> WHAT IS EXPECTED: Pick out each line in the entries below that contains the word "street".

* begin DATASET EXTRACT *

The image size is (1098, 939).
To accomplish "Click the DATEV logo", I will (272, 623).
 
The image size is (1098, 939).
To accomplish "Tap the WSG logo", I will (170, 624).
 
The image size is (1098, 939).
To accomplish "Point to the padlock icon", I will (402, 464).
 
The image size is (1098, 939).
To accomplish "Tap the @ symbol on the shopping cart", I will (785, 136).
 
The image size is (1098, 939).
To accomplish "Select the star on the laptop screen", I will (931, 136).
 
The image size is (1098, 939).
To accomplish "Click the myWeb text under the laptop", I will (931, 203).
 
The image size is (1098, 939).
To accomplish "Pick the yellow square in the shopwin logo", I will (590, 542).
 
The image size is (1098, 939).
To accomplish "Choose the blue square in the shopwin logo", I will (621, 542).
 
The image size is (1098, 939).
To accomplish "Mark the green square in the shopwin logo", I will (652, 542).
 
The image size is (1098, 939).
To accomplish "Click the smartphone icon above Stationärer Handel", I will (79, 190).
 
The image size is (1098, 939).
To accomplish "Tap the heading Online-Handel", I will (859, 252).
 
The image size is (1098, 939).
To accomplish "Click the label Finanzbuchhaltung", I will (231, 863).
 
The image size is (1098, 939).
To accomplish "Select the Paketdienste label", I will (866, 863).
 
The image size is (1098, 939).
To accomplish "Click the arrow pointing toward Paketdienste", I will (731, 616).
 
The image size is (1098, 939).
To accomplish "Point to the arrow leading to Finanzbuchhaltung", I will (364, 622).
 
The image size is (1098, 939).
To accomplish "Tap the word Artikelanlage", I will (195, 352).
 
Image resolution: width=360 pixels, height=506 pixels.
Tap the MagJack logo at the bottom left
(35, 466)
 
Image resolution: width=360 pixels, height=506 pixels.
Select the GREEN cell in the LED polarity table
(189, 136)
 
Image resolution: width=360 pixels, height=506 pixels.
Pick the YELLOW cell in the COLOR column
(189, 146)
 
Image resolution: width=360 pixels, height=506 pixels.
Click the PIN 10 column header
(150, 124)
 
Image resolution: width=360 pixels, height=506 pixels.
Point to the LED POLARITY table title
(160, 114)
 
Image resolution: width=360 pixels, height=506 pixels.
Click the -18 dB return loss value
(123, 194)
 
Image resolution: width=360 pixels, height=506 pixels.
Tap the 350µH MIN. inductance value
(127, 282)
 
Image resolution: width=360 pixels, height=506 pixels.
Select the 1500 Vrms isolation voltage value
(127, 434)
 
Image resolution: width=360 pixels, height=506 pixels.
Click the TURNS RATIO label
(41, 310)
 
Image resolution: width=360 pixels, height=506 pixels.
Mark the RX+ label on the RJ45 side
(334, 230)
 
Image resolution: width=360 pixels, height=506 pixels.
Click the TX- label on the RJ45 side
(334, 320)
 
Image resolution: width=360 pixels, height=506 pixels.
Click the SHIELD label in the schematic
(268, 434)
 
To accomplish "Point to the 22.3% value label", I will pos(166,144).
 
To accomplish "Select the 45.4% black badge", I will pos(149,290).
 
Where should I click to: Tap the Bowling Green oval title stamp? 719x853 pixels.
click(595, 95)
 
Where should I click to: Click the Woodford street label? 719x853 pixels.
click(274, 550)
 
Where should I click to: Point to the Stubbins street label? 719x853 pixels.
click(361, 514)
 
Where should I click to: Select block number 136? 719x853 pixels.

* end DATASET EXTRACT *

> THE COMPLETED TASK:
Where should I click to: Click the Woodford street label? 719x853 pixels.
Where should I click to: Point to the Stubbins street label? 719x853 pixels.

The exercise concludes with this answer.